### Activity
From the entries below, list each line with "resolution".

### Material shown
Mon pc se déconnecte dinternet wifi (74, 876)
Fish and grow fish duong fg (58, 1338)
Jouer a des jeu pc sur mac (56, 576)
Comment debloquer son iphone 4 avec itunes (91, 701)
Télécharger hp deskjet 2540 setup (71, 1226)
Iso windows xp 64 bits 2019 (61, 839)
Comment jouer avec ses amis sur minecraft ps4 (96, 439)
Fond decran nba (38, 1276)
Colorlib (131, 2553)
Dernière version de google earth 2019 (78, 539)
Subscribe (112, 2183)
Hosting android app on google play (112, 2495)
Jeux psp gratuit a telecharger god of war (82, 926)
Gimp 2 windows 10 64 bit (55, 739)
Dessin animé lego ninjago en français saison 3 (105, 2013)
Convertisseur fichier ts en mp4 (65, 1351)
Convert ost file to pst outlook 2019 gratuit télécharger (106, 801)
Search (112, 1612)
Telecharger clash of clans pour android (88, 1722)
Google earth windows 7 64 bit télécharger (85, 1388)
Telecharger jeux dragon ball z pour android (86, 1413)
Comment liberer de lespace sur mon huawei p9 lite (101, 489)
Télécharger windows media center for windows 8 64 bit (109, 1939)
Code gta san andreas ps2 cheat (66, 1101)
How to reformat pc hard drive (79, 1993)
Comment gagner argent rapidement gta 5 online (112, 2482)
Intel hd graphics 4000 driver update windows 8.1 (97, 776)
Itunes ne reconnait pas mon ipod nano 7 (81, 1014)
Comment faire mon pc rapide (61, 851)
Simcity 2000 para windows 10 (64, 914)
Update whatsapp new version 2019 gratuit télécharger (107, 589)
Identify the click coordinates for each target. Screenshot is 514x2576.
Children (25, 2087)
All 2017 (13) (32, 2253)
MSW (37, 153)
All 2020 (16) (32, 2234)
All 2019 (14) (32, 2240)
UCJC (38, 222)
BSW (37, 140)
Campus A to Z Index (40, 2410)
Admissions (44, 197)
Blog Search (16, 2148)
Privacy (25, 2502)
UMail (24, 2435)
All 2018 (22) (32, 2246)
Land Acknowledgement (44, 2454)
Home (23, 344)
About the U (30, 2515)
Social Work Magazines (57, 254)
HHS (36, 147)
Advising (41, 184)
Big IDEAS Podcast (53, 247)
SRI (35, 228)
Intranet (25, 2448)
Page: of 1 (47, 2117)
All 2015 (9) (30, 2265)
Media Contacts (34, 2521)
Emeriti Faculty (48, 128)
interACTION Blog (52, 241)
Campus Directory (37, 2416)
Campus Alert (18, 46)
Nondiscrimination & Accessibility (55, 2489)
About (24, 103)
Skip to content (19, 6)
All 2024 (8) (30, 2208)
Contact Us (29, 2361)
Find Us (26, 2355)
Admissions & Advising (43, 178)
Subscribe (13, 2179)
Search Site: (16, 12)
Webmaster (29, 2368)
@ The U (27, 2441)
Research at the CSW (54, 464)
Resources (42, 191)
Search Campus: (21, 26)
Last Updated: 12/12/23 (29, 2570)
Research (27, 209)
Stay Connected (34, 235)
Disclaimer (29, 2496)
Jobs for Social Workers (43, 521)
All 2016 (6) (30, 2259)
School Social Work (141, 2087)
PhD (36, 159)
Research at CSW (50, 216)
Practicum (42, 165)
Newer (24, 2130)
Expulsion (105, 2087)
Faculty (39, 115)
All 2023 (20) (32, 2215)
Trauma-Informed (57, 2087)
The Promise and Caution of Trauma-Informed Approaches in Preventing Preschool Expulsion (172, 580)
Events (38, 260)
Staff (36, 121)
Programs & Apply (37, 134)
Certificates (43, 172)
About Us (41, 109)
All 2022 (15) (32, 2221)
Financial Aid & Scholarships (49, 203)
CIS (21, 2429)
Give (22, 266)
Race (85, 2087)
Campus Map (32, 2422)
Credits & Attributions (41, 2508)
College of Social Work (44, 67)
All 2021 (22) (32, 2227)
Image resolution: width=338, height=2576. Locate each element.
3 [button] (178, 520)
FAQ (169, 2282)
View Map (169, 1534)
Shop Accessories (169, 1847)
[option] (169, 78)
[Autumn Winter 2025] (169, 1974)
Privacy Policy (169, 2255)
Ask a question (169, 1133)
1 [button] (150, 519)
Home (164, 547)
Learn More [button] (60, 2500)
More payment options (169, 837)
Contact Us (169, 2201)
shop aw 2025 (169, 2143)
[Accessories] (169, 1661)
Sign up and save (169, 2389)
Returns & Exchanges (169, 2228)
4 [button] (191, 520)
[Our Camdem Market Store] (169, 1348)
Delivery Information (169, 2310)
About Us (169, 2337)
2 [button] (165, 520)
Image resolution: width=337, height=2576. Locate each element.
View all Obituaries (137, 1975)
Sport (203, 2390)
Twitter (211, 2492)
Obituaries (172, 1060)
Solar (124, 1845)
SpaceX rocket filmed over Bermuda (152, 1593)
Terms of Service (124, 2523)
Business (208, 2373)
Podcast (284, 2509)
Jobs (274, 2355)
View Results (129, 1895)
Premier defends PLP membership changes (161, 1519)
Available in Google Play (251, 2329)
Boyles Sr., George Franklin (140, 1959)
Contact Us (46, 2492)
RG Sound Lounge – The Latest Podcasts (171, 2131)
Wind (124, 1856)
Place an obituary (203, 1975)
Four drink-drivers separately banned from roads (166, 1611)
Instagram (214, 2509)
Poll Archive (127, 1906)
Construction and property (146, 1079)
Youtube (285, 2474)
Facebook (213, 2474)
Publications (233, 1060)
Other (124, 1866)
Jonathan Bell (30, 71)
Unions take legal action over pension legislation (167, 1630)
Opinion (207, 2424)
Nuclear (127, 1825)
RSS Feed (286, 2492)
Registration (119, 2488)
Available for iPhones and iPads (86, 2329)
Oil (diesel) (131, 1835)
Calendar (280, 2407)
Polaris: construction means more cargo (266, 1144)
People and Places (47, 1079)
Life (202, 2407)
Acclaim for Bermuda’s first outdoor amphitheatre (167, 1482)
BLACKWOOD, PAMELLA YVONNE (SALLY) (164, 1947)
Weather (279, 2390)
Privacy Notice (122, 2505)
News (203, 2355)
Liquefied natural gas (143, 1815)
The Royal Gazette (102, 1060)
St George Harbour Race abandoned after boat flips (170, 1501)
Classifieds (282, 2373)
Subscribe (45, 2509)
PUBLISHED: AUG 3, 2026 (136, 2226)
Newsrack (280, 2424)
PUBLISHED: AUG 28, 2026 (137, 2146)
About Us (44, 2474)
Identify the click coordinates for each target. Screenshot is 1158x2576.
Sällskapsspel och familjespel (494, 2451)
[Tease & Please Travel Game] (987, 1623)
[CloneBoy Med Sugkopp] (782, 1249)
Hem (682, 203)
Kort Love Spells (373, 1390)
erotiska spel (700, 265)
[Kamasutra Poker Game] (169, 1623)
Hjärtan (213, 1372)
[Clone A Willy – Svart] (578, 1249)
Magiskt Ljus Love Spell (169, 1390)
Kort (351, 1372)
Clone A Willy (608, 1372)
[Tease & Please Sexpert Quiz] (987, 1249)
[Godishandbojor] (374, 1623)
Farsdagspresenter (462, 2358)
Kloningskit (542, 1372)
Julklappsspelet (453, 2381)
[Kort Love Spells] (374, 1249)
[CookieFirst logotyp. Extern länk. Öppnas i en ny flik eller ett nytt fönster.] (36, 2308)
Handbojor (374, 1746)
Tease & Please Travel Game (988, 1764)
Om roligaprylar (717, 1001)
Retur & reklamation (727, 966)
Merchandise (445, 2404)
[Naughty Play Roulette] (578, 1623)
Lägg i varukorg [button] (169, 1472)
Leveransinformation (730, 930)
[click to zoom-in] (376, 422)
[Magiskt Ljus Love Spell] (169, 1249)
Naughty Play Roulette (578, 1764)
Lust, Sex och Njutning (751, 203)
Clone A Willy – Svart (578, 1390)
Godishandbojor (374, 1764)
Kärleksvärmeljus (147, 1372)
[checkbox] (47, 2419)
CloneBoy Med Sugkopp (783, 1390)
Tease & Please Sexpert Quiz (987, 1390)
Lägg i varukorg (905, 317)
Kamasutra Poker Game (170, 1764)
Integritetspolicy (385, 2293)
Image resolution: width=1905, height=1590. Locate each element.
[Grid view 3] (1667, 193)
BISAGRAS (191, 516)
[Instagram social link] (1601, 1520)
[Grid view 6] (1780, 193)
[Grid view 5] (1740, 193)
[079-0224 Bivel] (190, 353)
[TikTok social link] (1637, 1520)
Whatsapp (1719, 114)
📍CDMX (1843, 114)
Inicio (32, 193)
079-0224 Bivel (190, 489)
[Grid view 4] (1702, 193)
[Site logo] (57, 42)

### Written response
Image resolution: width=338, height=2576. Locate each element.
Image resolution: width=337, height=2576. Locate each element.
Image resolution: width=1905, height=1590. Locate each element.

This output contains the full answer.